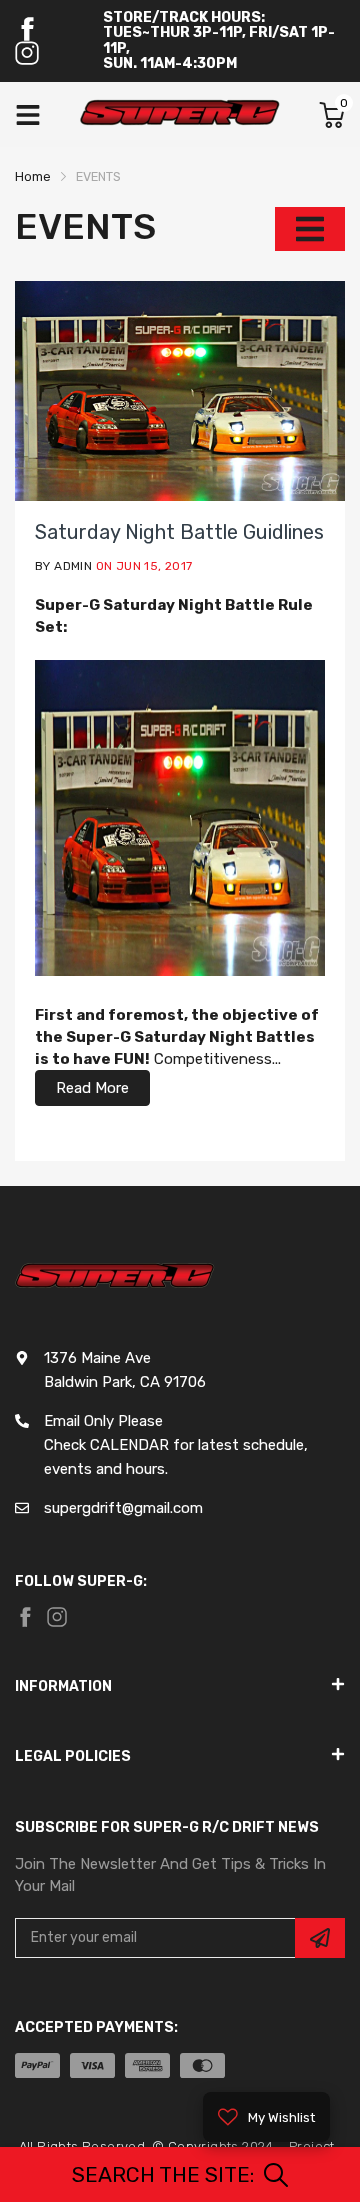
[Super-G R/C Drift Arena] (180, 115)
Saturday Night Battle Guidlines (179, 532)
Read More (92, 1088)
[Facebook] (27, 29)
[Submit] (320, 1938)
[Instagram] (27, 53)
● ● ● ● ●
◆ WORK INSTRUCTION ◆
Output all the data above verbatim, leaving out images.

◆ EXERCISE OUTPUT ◆
[Super-G R/C Drift Arena] (180, 115)
Saturday Night Battle Guidlines (179, 532)
Read More (92, 1088)
[Facebook] (27, 29)
[Submit] (320, 1938)
[Instagram] (27, 53)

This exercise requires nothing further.